How Do You Avoid Blacklists?
There are several measures that can help you stay away from blacklists.
Organize the subscription of new users via a double opt-in procedure
With double opt-in, the user is first sent an email with a link for address confirmation. Thus, spam traps do not make it into the address list, the open rate and click rate increases, unsubscribes and spam complaints are reduced, and the ROI for a given campaign will increase.
Clean the database of invalid addresses from time to time
Subscribers may lose interest in your newsletters, this is normal. If you see that part of your audience does not show any activity or even complains about spam, set up a campaign to reactivate subscribers. Those users who continue to ignore your emails should be removed from the list, otherwise over time this may cause some bad effects on deliverability.
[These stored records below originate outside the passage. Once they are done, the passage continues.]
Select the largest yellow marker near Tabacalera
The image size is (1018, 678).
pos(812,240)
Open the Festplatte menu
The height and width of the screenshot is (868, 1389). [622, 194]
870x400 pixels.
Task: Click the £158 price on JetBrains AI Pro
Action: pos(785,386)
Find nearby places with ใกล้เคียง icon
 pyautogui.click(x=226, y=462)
Use separate IP addresses and domains for different types of mailing
Do not send all emails from the same domain or IP address, because if they are blacklisted, the deliverability of all mailings will suffer. It is even better to use separate servers for different purposes. For example, you can send promotional emails from one IP address, and transactional emails from another.
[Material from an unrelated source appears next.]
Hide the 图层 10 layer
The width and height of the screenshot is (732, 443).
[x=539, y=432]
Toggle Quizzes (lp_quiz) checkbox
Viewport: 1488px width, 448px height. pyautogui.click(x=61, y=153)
Provide an opportunity to quickly unsubscribe from the mailing list
To reduce the number of spam complaints, give subscribers the opportunity to unsubscribe from the mailing list without unnecessary actions.
Scoring services love to see beautiful, natural, organic activity. If you instantly go up from sending 10 emails a day to sending 10,000 emails a day, that's wrong. Sudden or suspicious changes in your email activity may put you on the blacklist.
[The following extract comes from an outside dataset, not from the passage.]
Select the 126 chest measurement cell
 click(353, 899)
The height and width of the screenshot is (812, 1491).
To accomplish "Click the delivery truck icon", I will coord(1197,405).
And finally... never ever buy mailing contact bases!
Think about it — buying a list of randomly chosen email addresses of people who have probably never heard of you and definitely did not agree to receive your emails. When could that be a good idea? Right, never. We'll shout it from the rooftops if necessary — do not purchase email lists!
How to Protect Your Business Email Account?
Sometimes, despite following all the rules, you can still land on a blacklist. However, it is important to take all measures to avoid this. If you want to protect yourself from accidental blacklisting, set up a dedicated IP address to move there at some point. That will cost you a certain amount of money but it will be exclusively yours. There may be several users on a dynamic IP address, and getting one of them on a blacklist may negatively affect all the others.
If you want to learn how to send bulk email without getting blacklisted, you need to be patient and attentive. In order to maintain the high reputation of the sender, we recommend regularly checking blacklists and analyzing your mailing lists. When using email services, always follow the rules of these services, especially their anti-spam policy so that your emails reach the inbox. Keep in mind that behind these letters and code strings there are humongous machines that scan millions of emails everyday and are not that easily tricked.
Focus on the quality of your content, monitor the technical settings of emails and use all providers’ features to conduct effective email marketing campaigns.